*** Text Section Begins ***
Imagine an electrical power plant small enough to be delivered by truck, simple enough to be fully operational in a few days, and energetic enough to power a small town for a decade or more without refueling. It can provide electricity to remote communities, hardware installations, and deployed military bases. It can protect critical infrastructure like hospitals from reliance on the electrical grid. It runs with minimal moving parts, continuously self-regulates to match changing electrical demand, and produces zero greenhouse-gas emissions. It’s coming soon to the places that need it. But where does it come from?
Mars.
Working in partnership with NASA, Los Alamos scientists recently unveiled Kilopower: a small, fully automated nuclear power plant designed to operate continuously for decades on deep-space craft, on the moon, or on Mars—providing abundant and secure power for human exploration or colonization. [See “Power to the Planet” in the August 2018 issue of 1663.] But in an unusual twist, instead of just adapting an existing technology for use in space, the scientists went on to scale up the space technology for use on Earth. Because Kilopower was already designed to work safely and reliably in an exceedingly hostile and remote environment, it was a natural model for safe, reliable, and especially portable power for sensitive or remote locales here at home.
*** Text Section Ends ***
*** Supplied information Section Begins ***
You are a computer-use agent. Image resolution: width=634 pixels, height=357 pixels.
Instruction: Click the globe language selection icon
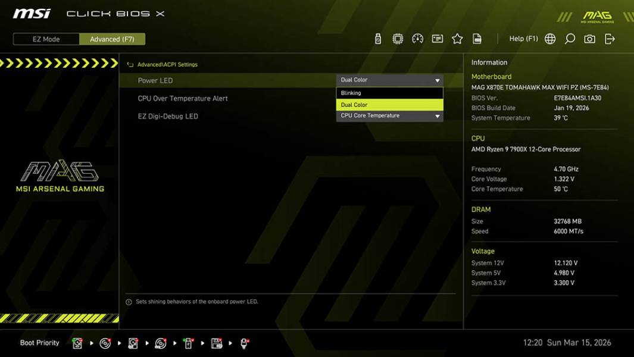tap(551, 38)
*** Supplied information Section Ends ***
▸ Directions for this task
Answer these questions using the text on Kilopower:
1. For how long could the truck-delivered power plant run a small town without refueling?
2. Which agency did Los Alamos scientists work with to develop Kilopower?
3. In which issue of 1663 did "Power to the Planet" appear?
The listing is separate material and has no connection to the text on Kilopower.

▸ Solution below
1. A decade or more.
2. NASA.
3. The August 2018 issue.